▶ EXERCISE REQUIREMENTS: Decide whether each statement below agrees with the Grandfather Mountain hike account, answering yes or no and quoting the words from the account that settle it. 1. The Attic Window camp site is big enough for the group's tents. 2. On this hike the route started at the Blue Ridge Parkway. 3. The weather reports checked the day before called for 60 mph winds.
— start of TEXT PROVIDED —
In preparation for my trip next week to lead a winter backpacking group on Grandfather Mountain, I planned a hefty reconnaissance day hike on the same trails. My goal was to renew my annual backcountry hiking pass, which expired this week. Also on the backpacking trip I plan to spend the second night at the Attic Window camp site, where I have not stayed before. I needed to see if it is big enough to hold 3 - 4 tents. [No, it is too small, so we will stay at Alpine Meadow.]
My route was an almost-double-traverse of the whole mountain. Several times I have started at NC Hwy 105, ascended the Profile Trail, connected to the Grandfather Trail at Calloway Gap, crossed Attic Window Peak and McCrae Peak, continued to the Swinging Bridge, then turned around and returned to NC-105. That is a major, all day affair. This time I started at the Blue Ridge Parkway, ascended the Tanawha Trail, the Boone Scout Trail and the Grandfather Trail, crossed Calloway Peak and stopped at Attic Window Peak. Then I returned to the Parkway. It is about the same mileage and altitude gain as the other double traverse.
The day before this trip, I checked the Boone and Banner Elk weather reports, which showed the usual early spring weather: cloudy, temperatures in the high 40's and 20 mph winds. I dressed and prepared accordingly, with several layers of warm clothes and a wind shell, but no real winter parka, bib pants or gauntlet gloves.
Imagine my shock when I got to the parking lot and saw the entire mountain covered with stark white trees, coated in rime ice and rocked by 60 m.p.h. winds. I guess the weather man missed it. I forged ahead with my trip (my mantra is that I go regardless of weather) but this weather would put me to a real test. Today was the first time that I could remember - at least in a decade or more - when I was unprepared for a mountain trip. Most of the day I had numb hands and occasionally shivering limbs from cold.
— end of TEXT PROVIDED —
— start of DATA —
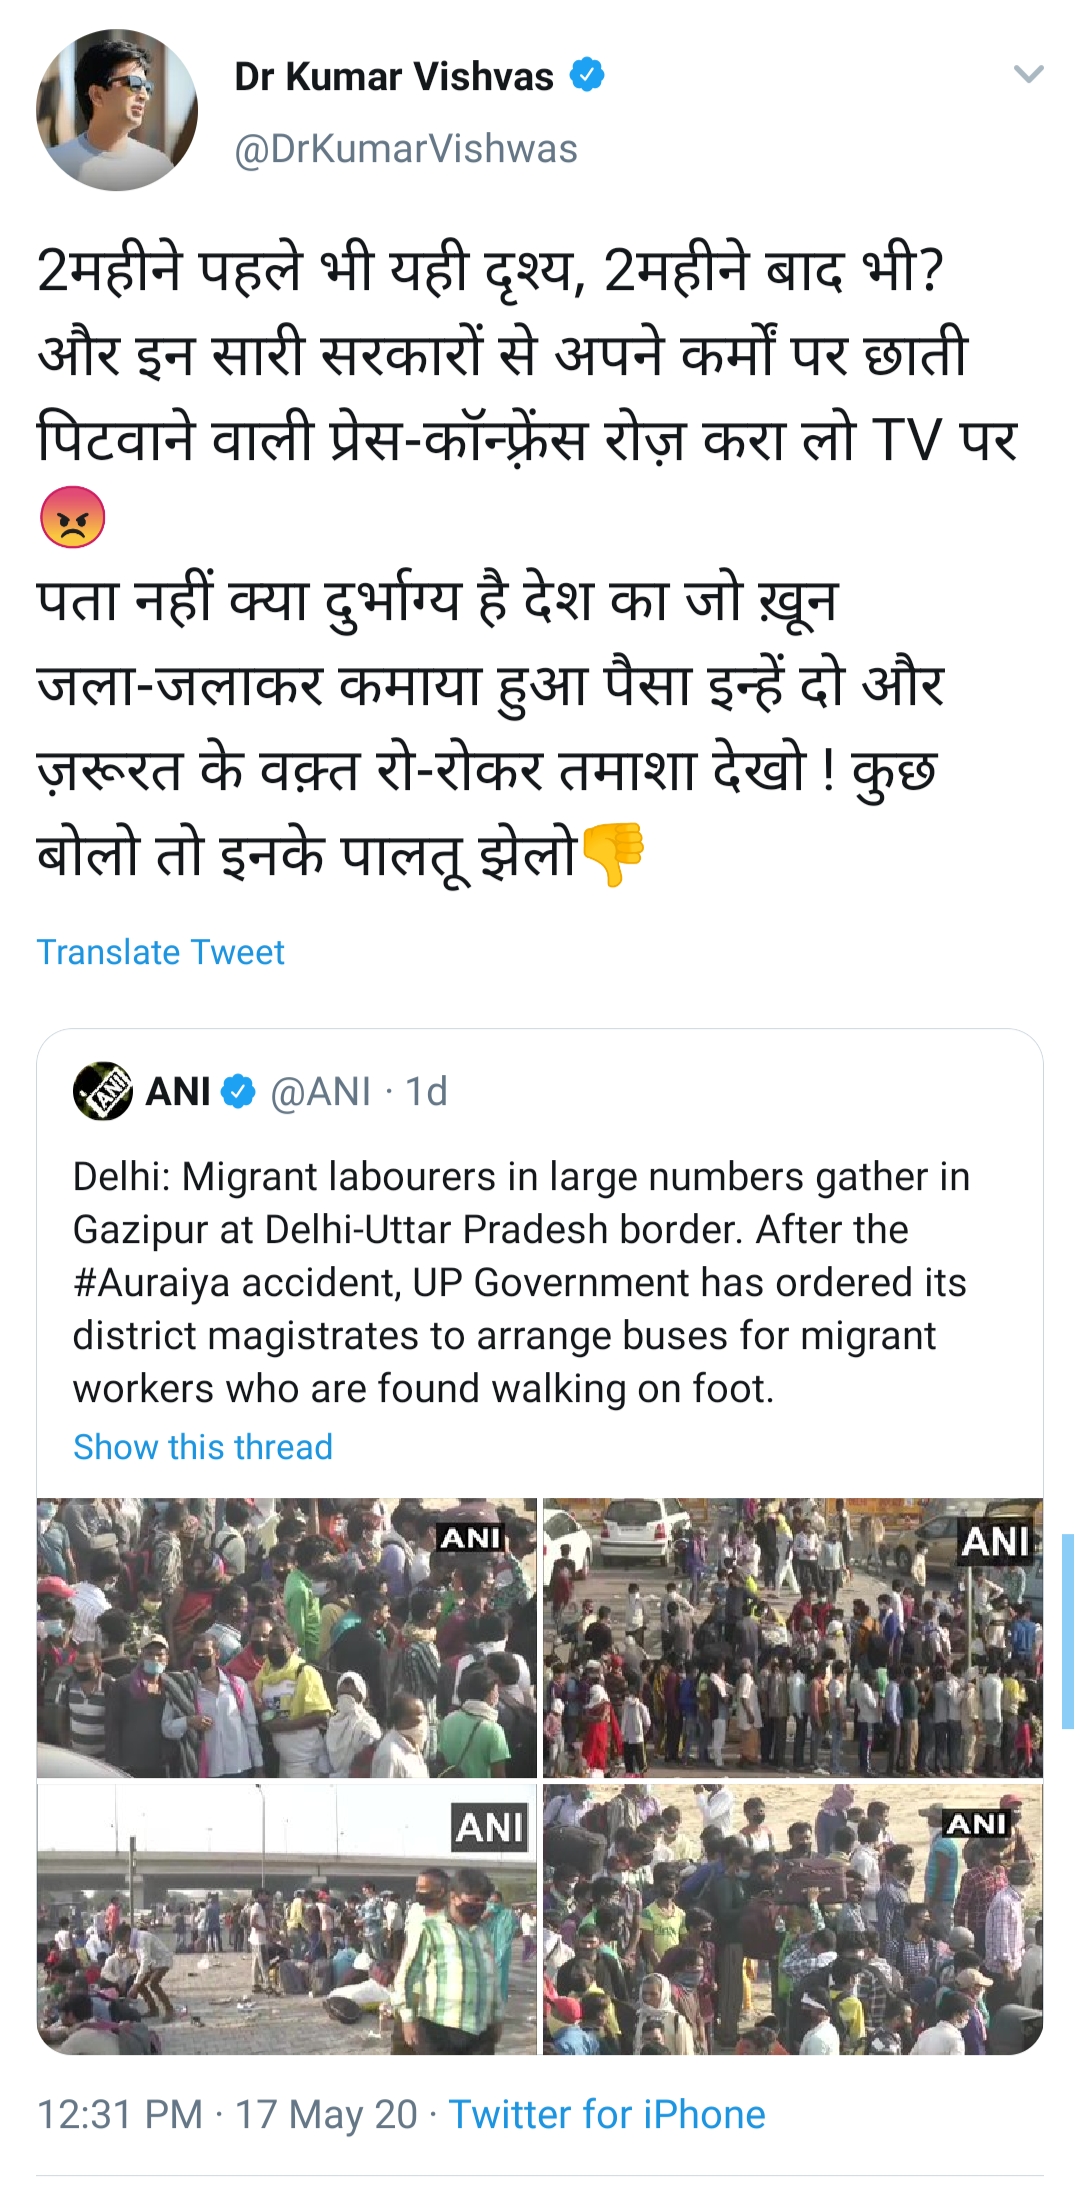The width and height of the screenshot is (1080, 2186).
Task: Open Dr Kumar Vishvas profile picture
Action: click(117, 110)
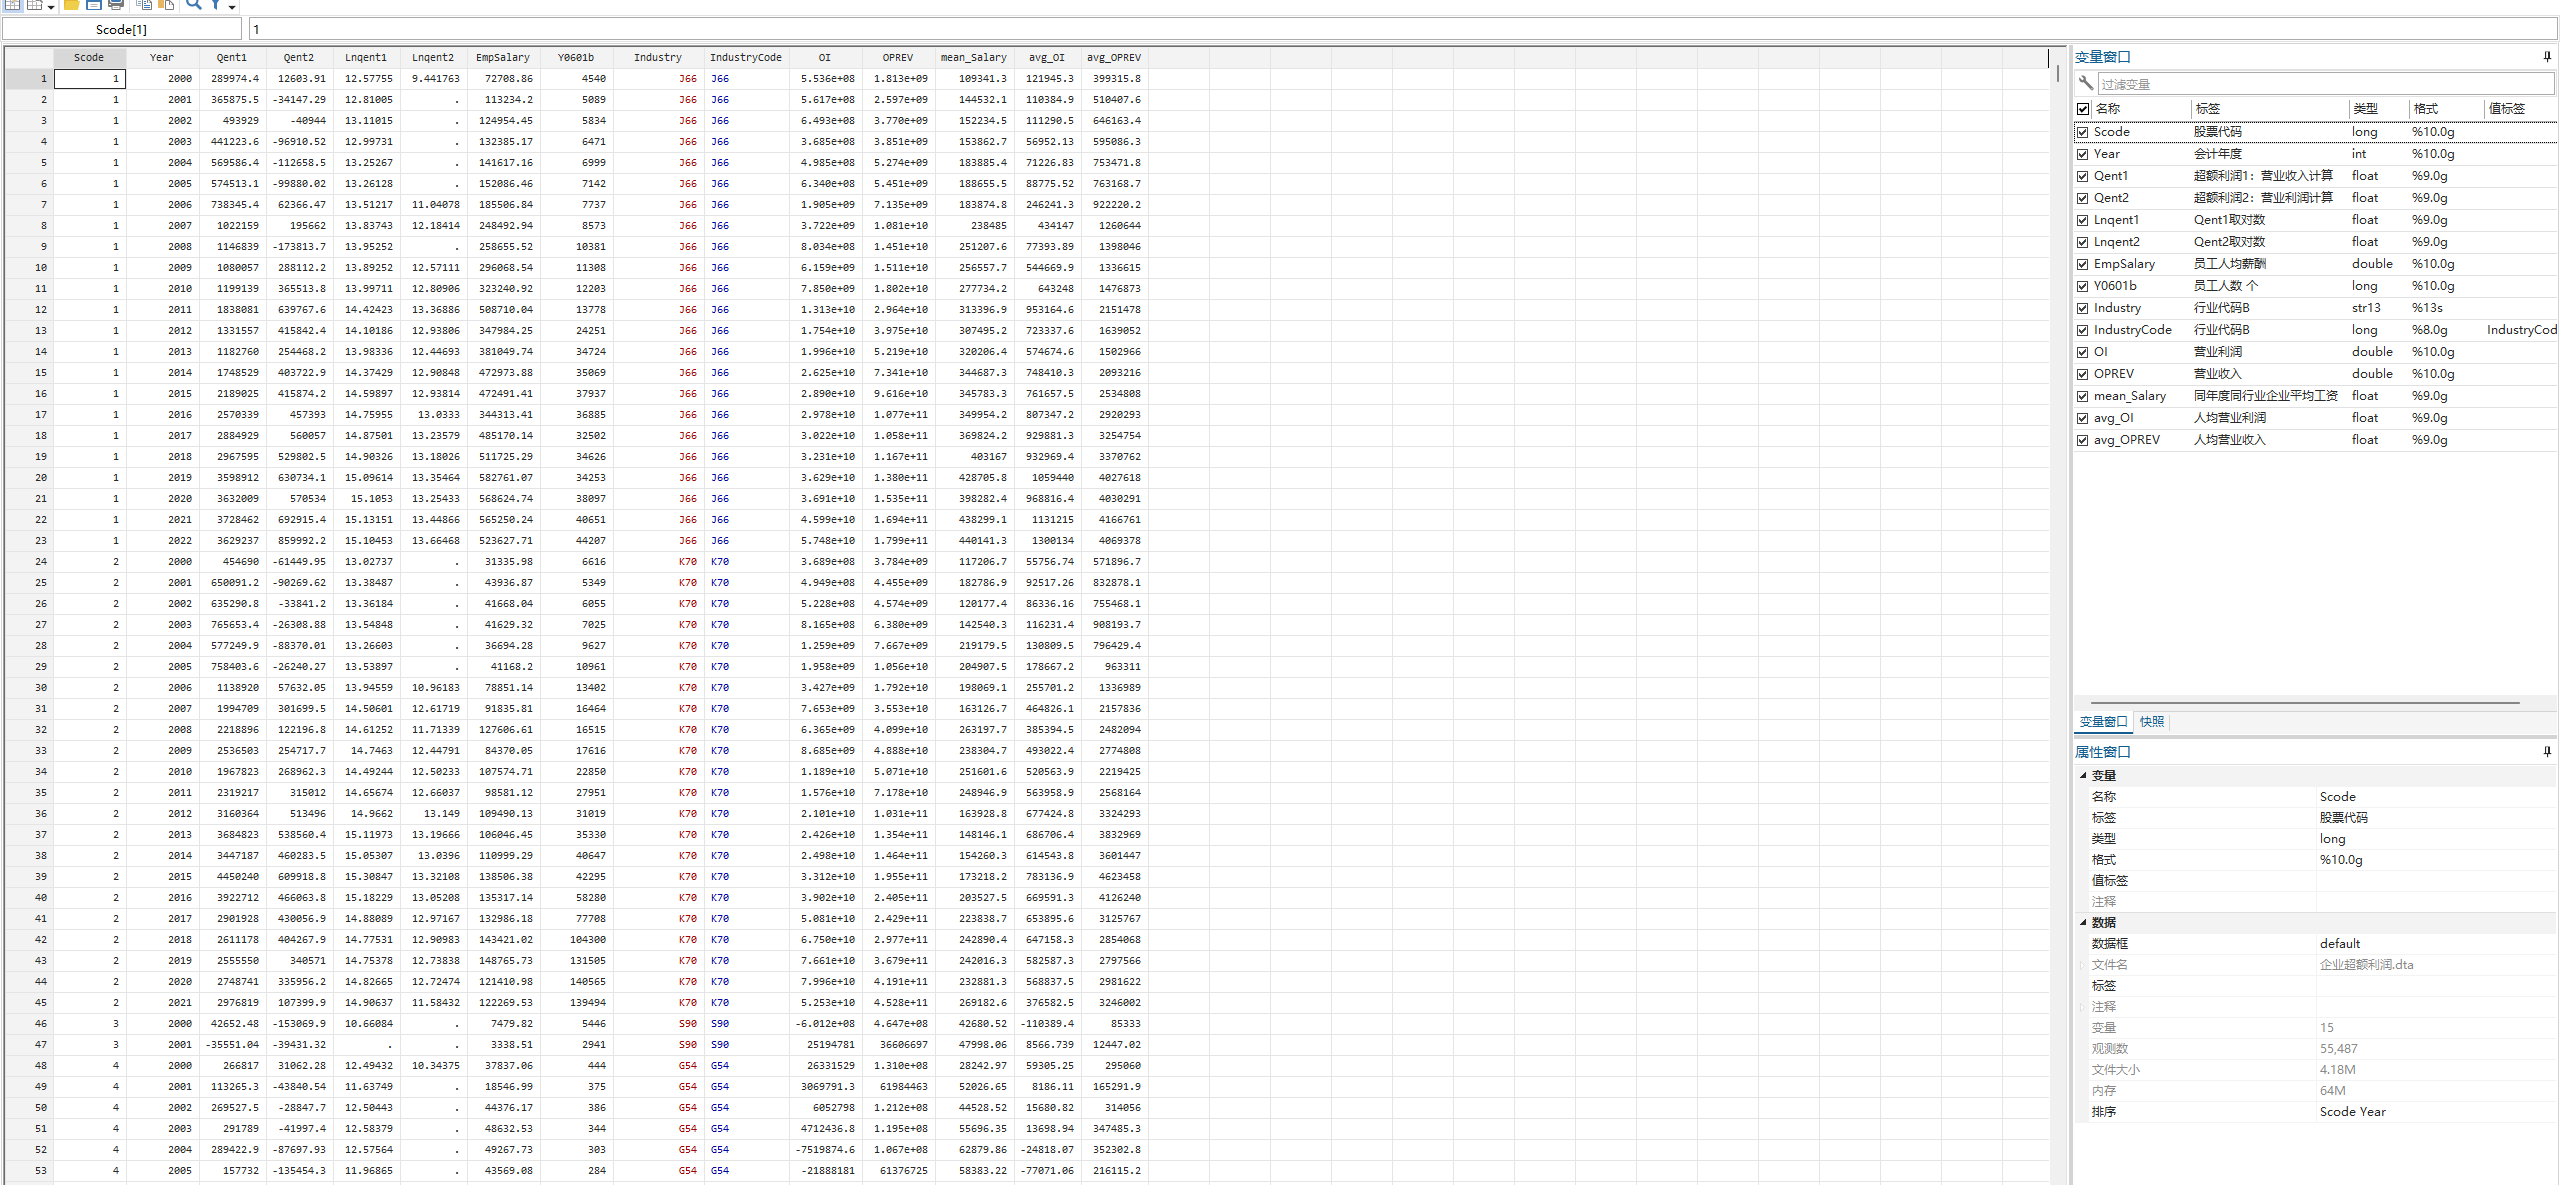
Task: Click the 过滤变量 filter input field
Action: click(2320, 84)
— end of DATA —
▶ TASK ANSWER:
1. No: "No, it is too small, so we will stay at Alpine Meadow."
2. Yes: "This time I started at the Blue Ridge Parkway"
3. No: "cloudy, temperatures in the high 40's and 20 mph winds"